**Task goal**. Resume the forum thread below about mixing different wood chips for smoking pulled pork, starting right after its last line.

**Page excerpt**.
# Using Multiple Kinds of Wood Chips



## easyrider6 (Apr 30, 2015)

I'm new to smoking so this may seem like an obvious question. I'm going to smoke a pulled pork this weekend following one of the recipes on this site: "BBQ Pulled Pork – The Best Mistake I Ever Made". I posted this question there with no response, yet.

The recipe says to smoke with oak, apricot and pear (or other fruit wood). When using different woods to smoke should I mix all the chips together or use them one at a time? If one at a time does it matter in what order? Do I rotate around, in other words oak, apricot, pear, then back to oak?

Thanks for the help.


----------



## sota d (Apr 30, 2015)

Mix them together. The combination of flavors is what you're looking for. Hickory with apple or cherry is my favorite! Happy smokin', David.


----------



## chef willie (Apr 30, 2015)

Naw......I'd mix all together and fire them off. I suppose some purists may have a different approach and 'finish' with a certain kind of smoke but I'm not that critical about it. For pork I like apple or cherry, preferring the fruitwoods as opposed to the heavier mesquite or oak. Seeing as you are new to the smoking obsession you may want to stick with one type of wood, then another, then another on different smokes of course to see 'what' YOU like. In case you are wondering.....I'm a no soak, no water pan, no spritzing & no injecting type except on rare occasions I'll spray some ribs for effect if using the pellet smoker and there are people hanging around......HTH, Willie


----------



## easyrider6 (Apr 30, 2015)

Thanks for the quick response guys. I previously did a pork loin with apple, and chickens with hickory, both got the thumbs up from my wife. She requested the pulled pork so wish me luck.


----------



## sota d (Apr 30, 2015)

**Supplied data**.
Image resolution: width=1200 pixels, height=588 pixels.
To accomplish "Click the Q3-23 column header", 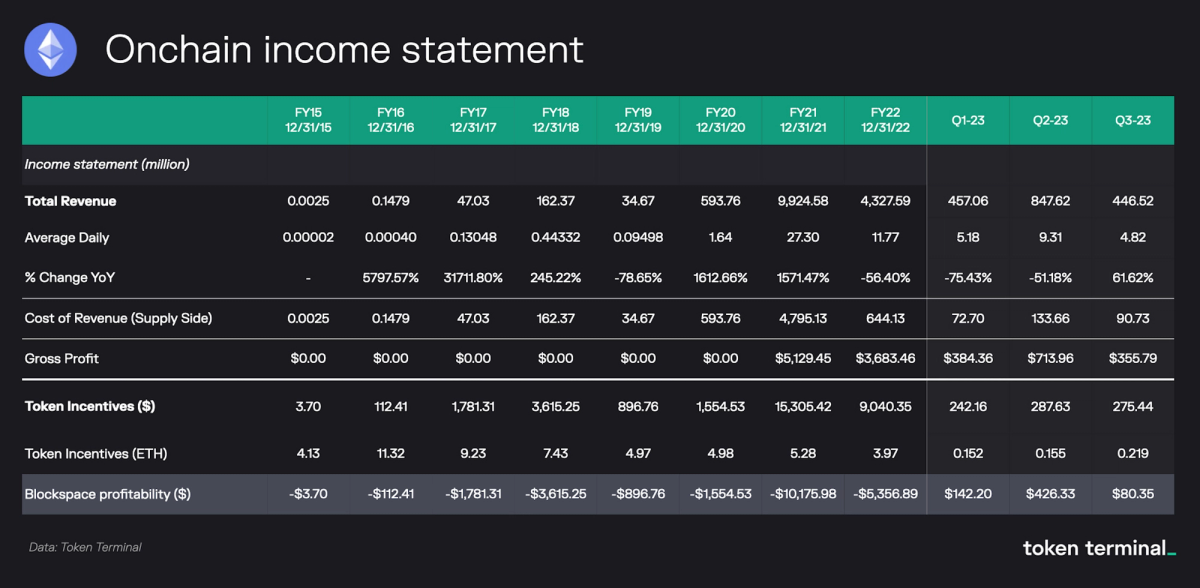I will pyautogui.click(x=1133, y=120).
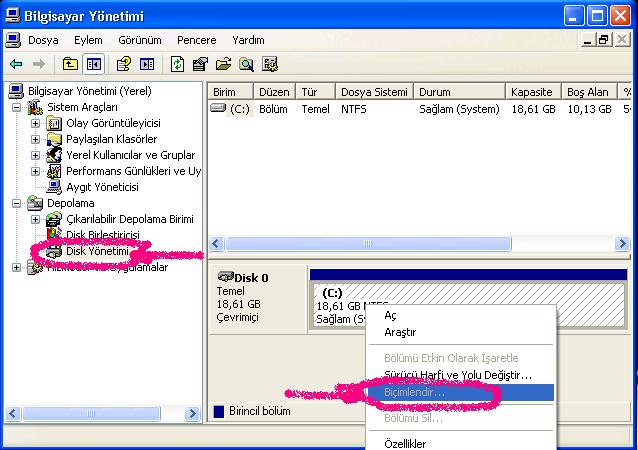The height and width of the screenshot is (450, 638).
Task: Open the Properties toolbar icon
Action: 200,64
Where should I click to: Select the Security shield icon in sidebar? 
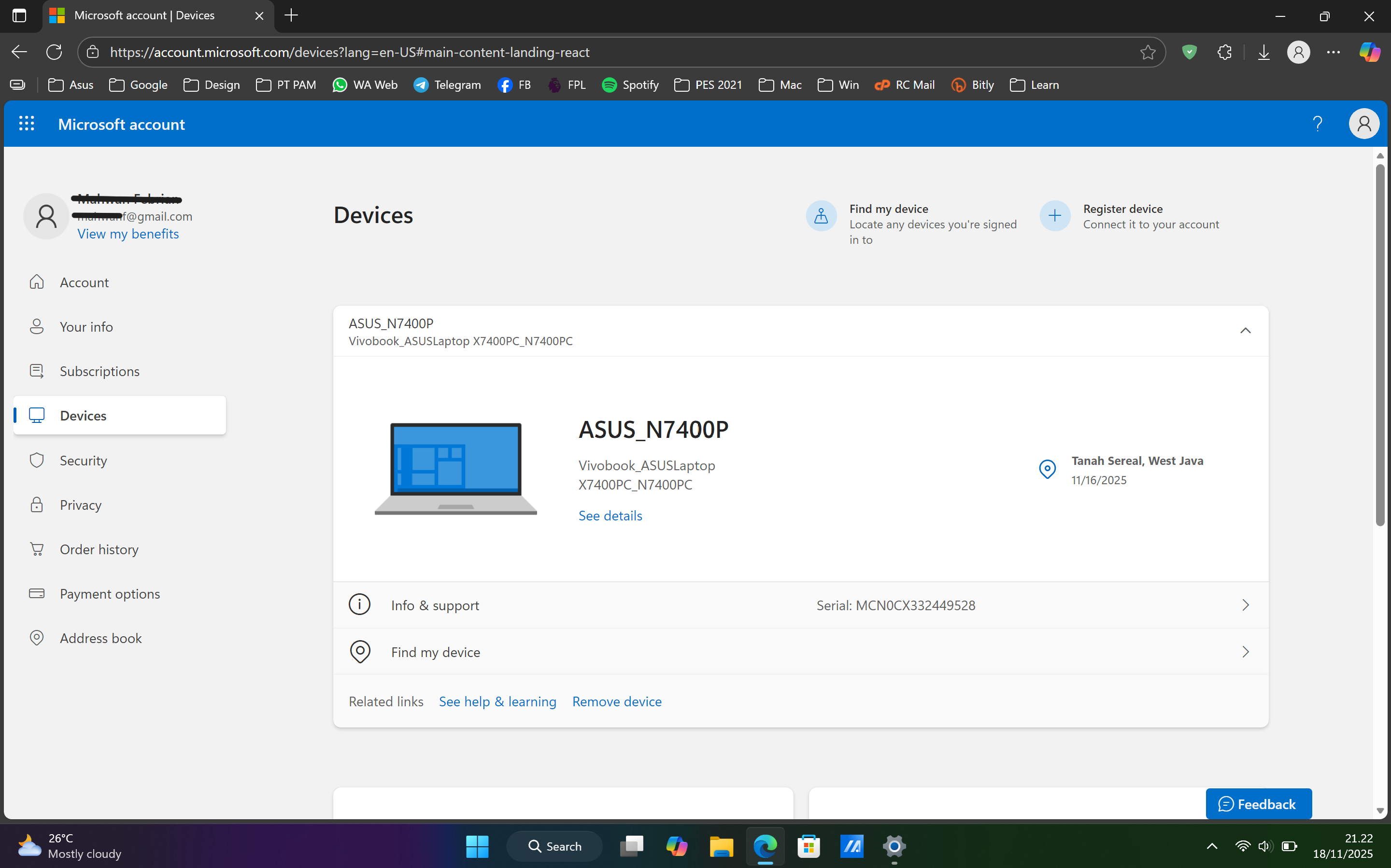(x=37, y=460)
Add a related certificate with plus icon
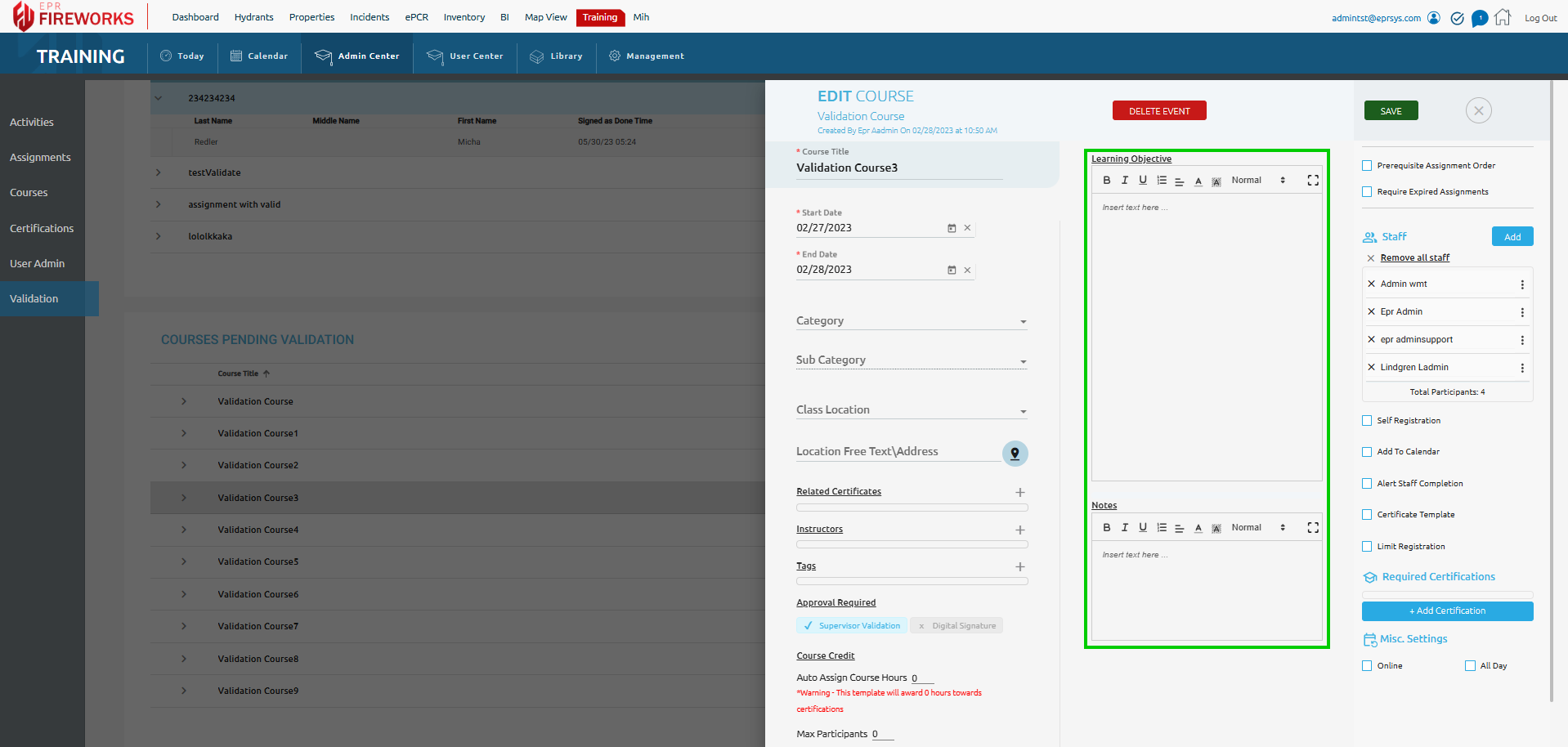This screenshot has height=747, width=1568. [x=1019, y=493]

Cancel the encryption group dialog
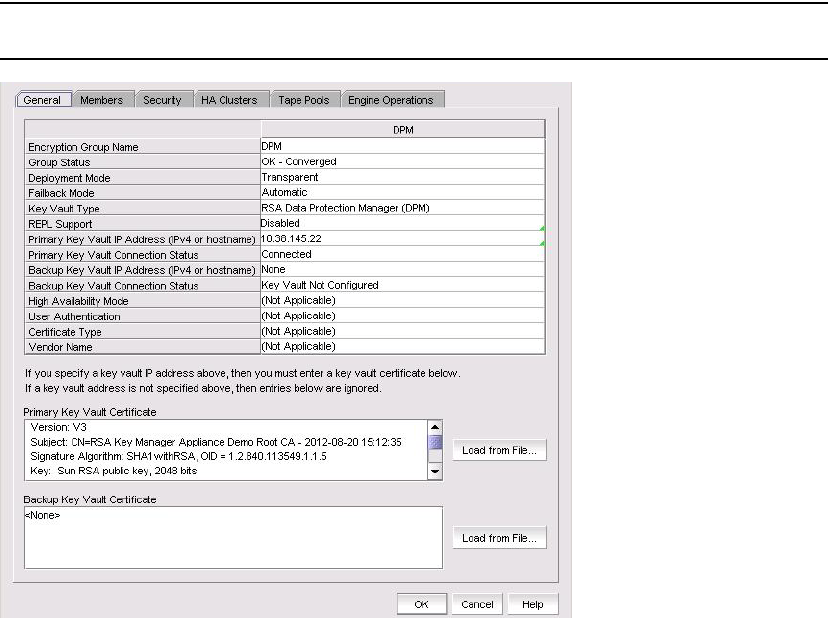pos(477,604)
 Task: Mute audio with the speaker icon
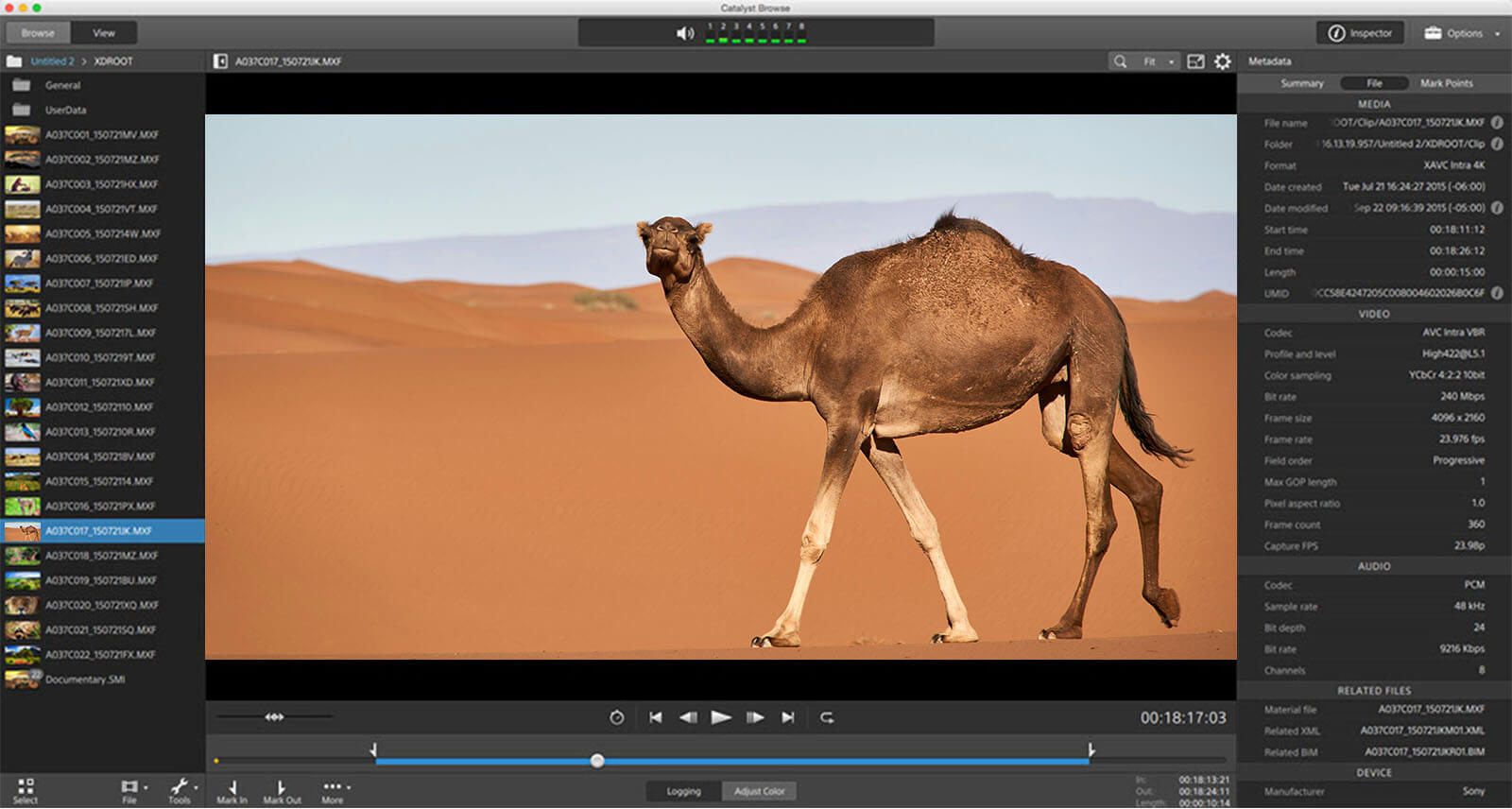[x=685, y=34]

**Answer to the task**.
A pork butt is an easy smoke. Just go low and slow and take it up to 205* IT. Then let it rest for at least an hour before you pull it. Relax and enjoy the smoke, you'll have plenty of time during the smoke to prep your sides. Post pics (Qview) of your smoke so we can enjoy it with you. Happy smokin, David.


----------



## easyrider6 (May 4, 2015)

Hey guys, thought I'd share the results of the pork butt I smoked over the weekend, Sota D asked for some pic's so before and after shots are below. We watched the fight Saturday at a friend's house and didn't get home until 1:00 AM but I set the alarm for 4:00 AM and got up and fired up the Char-Griller. Jeff's recipe called for Oak and fruitwood. I couldn't find any oak chips other that Jack Daniel's chips, I wasn't sure I wanted that so I used Mesquite, Apple and Orange, with Apple juice in the drip pan.

I set the timer on my phone for 20 minute intervals to add some chips and tried to catch a little sleep in the couch. Took about six hours to get to 140 degrees, then into the oven at 230 for another six hours.

I have to admit that it took longer than I expected and with company waiting we decided to pull it out at about 198 degrees. I put it in the cooler covered with a towel, and again, out a little early after 30 minutes. The results were absolutely delicious. Pulled Pork is my wife's favorite and she was happy, and you know the saying about momma being happy.........

This was only my third smoke and I learned a few things. I was having a hard time keeping the temp constant so a quick search online and I figured out that when I add charcoal to the box it works best to light it in the chimney other wise it takes too long to light and the temp starts to drop. Probably obvious to the veterans but now I know.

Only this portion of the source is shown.